Click-target data:
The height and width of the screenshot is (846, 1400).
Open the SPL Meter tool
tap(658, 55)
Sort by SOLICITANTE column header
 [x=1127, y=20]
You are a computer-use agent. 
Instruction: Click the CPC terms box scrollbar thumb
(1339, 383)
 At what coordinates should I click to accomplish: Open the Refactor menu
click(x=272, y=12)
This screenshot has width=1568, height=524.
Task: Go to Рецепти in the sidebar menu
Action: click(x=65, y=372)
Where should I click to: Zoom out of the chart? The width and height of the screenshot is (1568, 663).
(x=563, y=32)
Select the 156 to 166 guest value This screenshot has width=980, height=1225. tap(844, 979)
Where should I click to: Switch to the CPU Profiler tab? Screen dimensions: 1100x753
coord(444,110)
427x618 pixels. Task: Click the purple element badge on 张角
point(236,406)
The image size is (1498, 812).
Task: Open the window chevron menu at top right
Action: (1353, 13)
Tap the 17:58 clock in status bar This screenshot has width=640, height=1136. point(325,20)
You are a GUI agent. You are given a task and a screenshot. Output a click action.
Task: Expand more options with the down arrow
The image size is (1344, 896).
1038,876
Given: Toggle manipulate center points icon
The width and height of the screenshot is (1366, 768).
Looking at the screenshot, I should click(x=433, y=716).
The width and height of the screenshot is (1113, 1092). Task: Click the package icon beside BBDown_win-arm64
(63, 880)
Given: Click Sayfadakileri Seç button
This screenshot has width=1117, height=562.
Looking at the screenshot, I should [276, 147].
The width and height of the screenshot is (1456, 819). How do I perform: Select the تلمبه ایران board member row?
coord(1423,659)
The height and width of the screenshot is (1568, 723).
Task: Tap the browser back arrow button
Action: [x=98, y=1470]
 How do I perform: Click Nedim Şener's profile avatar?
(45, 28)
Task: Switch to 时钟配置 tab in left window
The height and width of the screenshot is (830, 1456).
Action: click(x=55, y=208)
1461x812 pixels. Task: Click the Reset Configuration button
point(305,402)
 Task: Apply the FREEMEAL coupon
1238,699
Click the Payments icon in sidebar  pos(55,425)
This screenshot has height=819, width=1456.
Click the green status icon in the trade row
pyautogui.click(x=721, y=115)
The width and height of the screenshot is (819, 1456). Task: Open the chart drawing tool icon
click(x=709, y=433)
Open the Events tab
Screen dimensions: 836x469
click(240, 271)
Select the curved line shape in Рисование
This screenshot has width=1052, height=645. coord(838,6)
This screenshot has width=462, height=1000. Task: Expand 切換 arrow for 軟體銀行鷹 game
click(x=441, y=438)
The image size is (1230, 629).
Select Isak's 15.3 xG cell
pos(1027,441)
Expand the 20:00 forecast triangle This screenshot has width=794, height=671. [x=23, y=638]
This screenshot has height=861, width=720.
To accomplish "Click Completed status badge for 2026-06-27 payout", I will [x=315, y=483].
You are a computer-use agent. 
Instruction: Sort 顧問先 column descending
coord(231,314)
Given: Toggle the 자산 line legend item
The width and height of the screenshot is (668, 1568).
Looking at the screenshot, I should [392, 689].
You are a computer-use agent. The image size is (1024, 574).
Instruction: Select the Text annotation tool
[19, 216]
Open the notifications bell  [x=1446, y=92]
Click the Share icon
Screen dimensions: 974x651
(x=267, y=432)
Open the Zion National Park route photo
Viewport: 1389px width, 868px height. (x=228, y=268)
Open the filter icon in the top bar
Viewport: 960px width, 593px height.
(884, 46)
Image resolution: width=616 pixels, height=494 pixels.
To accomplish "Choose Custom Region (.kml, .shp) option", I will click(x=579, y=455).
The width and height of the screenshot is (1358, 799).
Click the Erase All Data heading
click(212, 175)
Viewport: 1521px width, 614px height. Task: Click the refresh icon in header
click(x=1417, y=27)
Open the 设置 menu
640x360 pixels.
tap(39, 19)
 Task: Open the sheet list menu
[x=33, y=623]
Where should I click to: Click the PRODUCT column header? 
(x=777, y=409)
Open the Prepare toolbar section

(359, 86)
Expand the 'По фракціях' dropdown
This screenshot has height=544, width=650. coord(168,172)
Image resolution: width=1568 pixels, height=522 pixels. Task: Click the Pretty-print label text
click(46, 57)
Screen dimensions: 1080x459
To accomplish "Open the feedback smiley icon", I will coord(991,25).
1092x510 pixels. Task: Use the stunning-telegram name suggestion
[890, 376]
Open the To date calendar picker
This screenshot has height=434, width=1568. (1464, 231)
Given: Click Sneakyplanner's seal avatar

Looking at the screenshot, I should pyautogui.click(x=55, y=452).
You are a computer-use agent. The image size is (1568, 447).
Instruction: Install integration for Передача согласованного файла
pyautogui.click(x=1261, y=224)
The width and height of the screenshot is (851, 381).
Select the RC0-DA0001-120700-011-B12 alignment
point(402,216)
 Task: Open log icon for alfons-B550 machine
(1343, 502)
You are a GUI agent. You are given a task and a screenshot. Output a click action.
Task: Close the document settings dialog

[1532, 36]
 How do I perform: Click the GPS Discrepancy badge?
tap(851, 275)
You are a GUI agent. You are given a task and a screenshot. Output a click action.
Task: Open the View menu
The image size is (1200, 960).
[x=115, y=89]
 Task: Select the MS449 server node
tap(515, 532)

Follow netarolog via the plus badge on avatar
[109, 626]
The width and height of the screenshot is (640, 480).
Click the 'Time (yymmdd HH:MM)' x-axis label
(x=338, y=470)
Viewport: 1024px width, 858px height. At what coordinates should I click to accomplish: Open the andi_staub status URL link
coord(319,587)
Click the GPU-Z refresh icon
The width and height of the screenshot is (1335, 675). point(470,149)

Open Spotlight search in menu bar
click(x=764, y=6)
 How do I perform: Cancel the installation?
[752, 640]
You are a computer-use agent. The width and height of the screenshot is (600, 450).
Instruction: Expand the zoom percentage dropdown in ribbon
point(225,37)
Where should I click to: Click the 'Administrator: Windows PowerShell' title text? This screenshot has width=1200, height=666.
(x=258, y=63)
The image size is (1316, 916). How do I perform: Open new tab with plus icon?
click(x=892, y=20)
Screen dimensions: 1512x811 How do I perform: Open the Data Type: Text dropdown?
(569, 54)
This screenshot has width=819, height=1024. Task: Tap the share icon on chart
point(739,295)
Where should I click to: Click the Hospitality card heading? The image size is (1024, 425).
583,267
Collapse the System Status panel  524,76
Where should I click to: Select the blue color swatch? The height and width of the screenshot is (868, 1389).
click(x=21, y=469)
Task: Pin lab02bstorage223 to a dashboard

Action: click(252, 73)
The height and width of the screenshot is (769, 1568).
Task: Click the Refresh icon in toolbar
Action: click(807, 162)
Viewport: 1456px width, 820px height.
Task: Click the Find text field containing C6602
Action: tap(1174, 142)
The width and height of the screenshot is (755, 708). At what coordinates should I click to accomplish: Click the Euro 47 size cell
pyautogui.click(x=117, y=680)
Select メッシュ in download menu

GIVEN INSTRUCTION – Reproduce all of the records above word for word, from the first line through the last.

PROBLEM SOLUTION –
The height and width of the screenshot is (846, 1400).
Open the SPL Meter tool
tap(658, 55)
Sort by SOLICITANTE column header
 [x=1127, y=20]
You are a computer-use agent. 
Instruction: Click the CPC terms box scrollbar thumb
(1339, 383)
 At what coordinates should I click to accomplish: Open the Refactor menu
click(x=272, y=12)
This screenshot has width=1568, height=524.
Task: Go to Рецепти in the sidebar menu
Action: click(x=65, y=372)
Where should I click to: Zoom out of the chart? The width and height of the screenshot is (1568, 663).
(x=563, y=32)
Select the 156 to 166 guest value This screenshot has width=980, height=1225. tap(844, 979)
Where should I click to: Switch to the CPU Profiler tab? Screen dimensions: 1100x753
coord(444,110)
427x618 pixels. Task: Click the purple element badge on 张角
point(236,406)
The image size is (1498, 812).
Task: Open the window chevron menu at top right
Action: (1353, 13)
Tap the 17:58 clock in status bar This screenshot has width=640, height=1136. point(325,20)
You are a GUI agent. You are given a task and a screenshot. Output a click action.
Task: Expand more options with the down arrow
The image size is (1344, 896).
1038,876
Given: Toggle manipulate center points icon
The width and height of the screenshot is (1366, 768).
Looking at the screenshot, I should click(x=433, y=716).
The width and height of the screenshot is (1113, 1092). Task: Click the package icon beside BBDown_win-arm64
(63, 880)
Given: Click Sayfadakileri Seç button
This screenshot has width=1117, height=562.
Looking at the screenshot, I should [276, 147].
The width and height of the screenshot is (1456, 819). How do I perform: Select the تلمبه ایران board member row?
coord(1423,659)
The height and width of the screenshot is (1568, 723).
Task: Tap the browser back arrow button
Action: [x=98, y=1470]
 How do I perform: Click Nedim Şener's profile avatar?
(45, 28)
Task: Switch to 时钟配置 tab in left window
The height and width of the screenshot is (830, 1456).
Action: click(x=55, y=208)
1461x812 pixels. Task: Click the Reset Configuration button
point(305,402)
 Task: Apply the FREEMEAL coupon
1238,699
Click the Payments icon in sidebar  pos(55,425)
This screenshot has height=819, width=1456.
Click the green status icon in the trade row
pyautogui.click(x=721, y=115)
The width and height of the screenshot is (819, 1456). Task: Open the chart drawing tool icon
click(x=709, y=433)
Open the Events tab
Screen dimensions: 836x469
click(240, 271)
Select the curved line shape in Рисование
This screenshot has width=1052, height=645. coord(838,6)
This screenshot has width=462, height=1000. Task: Expand 切換 arrow for 軟體銀行鷹 game
click(x=441, y=438)
The image size is (1230, 629).
Select Isak's 15.3 xG cell
pos(1027,441)
Expand the 20:00 forecast triangle This screenshot has width=794, height=671. [x=23, y=638]
This screenshot has height=861, width=720.
To accomplish "Click Completed status badge for 2026-06-27 payout", I will [x=315, y=483].
You are a computer-use agent. 
Instruction: Sort 顧問先 column descending
coord(231,314)
Given: Toggle the 자산 line legend item
The width and height of the screenshot is (668, 1568).
Looking at the screenshot, I should [392, 689].
You are a computer-use agent. The image size is (1024, 574).
Instruction: Select the Text annotation tool
[19, 216]
Open the notifications bell  [x=1446, y=92]
Click the Share icon
Screen dimensions: 974x651
(x=267, y=432)
Open the Zion National Park route photo
Viewport: 1389px width, 868px height. (x=228, y=268)
Open the filter icon in the top bar
Viewport: 960px width, 593px height.
(884, 46)
Image resolution: width=616 pixels, height=494 pixels.
To accomplish "Choose Custom Region (.kml, .shp) option", I will click(x=579, y=455).
The width and height of the screenshot is (1358, 799).
Click the Erase All Data heading
click(212, 175)
Viewport: 1521px width, 614px height. Task: Click the refresh icon in header
click(x=1417, y=27)
Open the 设置 menu
640x360 pixels.
tap(39, 19)
 Task: Open the sheet list menu
[x=33, y=623]
Where should I click to: Click the PRODUCT column header? 
(x=777, y=409)
Open the Prepare toolbar section

(359, 86)
Expand the 'По фракціях' dropdown
This screenshot has height=544, width=650. coord(168,172)
Image resolution: width=1568 pixels, height=522 pixels. Task: Click the Pretty-print label text
click(46, 57)
Screen dimensions: 1080x459
To accomplish "Open the feedback smiley icon", I will coord(991,25).
1092x510 pixels. Task: Use the stunning-telegram name suggestion
[890, 376]
Open the To date calendar picker
This screenshot has height=434, width=1568. (1464, 231)
Given: Click Sneakyplanner's seal avatar

Looking at the screenshot, I should pyautogui.click(x=55, y=452).
You are a computer-use agent. The image size is (1568, 447).
Instruction: Install integration for Передача согласованного файла
pyautogui.click(x=1261, y=224)
The width and height of the screenshot is (851, 381).
Select the RC0-DA0001-120700-011-B12 alignment
point(402,216)
 Task: Open log icon for alfons-B550 machine
(1343, 502)
You are a GUI agent. You are given a task and a screenshot. Output a click action.
Task: Close the document settings dialog

[1532, 36]
 How do I perform: Click the GPS Discrepancy badge?
tap(851, 275)
You are a GUI agent. You are given a task and a screenshot. Output a click action.
Task: Open the View menu
The image size is (1200, 960).
[x=115, y=89]
 Task: Select the MS449 server node
tap(515, 532)

Follow netarolog via the plus badge on avatar
[109, 626]
The width and height of the screenshot is (640, 480).
Click the 'Time (yymmdd HH:MM)' x-axis label
(x=338, y=470)
Viewport: 1024px width, 858px height. At what coordinates should I click to accomplish: Open the andi_staub status URL link
coord(319,587)
Click the GPU-Z refresh icon
The width and height of the screenshot is (1335, 675). point(470,149)

Open Spotlight search in menu bar
click(x=764, y=6)
 How do I perform: Cancel the installation?
[752, 640]
You are a computer-use agent. The width and height of the screenshot is (600, 450).
Instruction: Expand the zoom percentage dropdown in ribbon
point(225,37)
Where should I click to: Click the 'Administrator: Windows PowerShell' title text? This screenshot has width=1200, height=666.
(x=258, y=63)
The image size is (1316, 916). How do I perform: Open new tab with plus icon?
click(x=892, y=20)
Screen dimensions: 1512x811 How do I perform: Open the Data Type: Text dropdown?
(569, 54)
This screenshot has width=819, height=1024. Task: Tap the share icon on chart
point(739,295)
Where should I click to: Click the Hospitality card heading? The image size is (1024, 425).
583,267
Collapse the System Status panel  524,76
Where should I click to: Select the blue color swatch? The height and width of the screenshot is (868, 1389).
click(x=21, y=469)
Task: Pin lab02bstorage223 to a dashboard

Action: click(252, 73)
The height and width of the screenshot is (769, 1568).
Task: Click the Refresh icon in toolbar
Action: click(807, 162)
Viewport: 1456px width, 820px height.
Task: Click the Find text field containing C6602
Action: tap(1174, 142)
The width and height of the screenshot is (755, 708). At what coordinates should I click to accomplish: Click the Euro 47 size cell
pyautogui.click(x=117, y=680)
Select メッシュ in download menu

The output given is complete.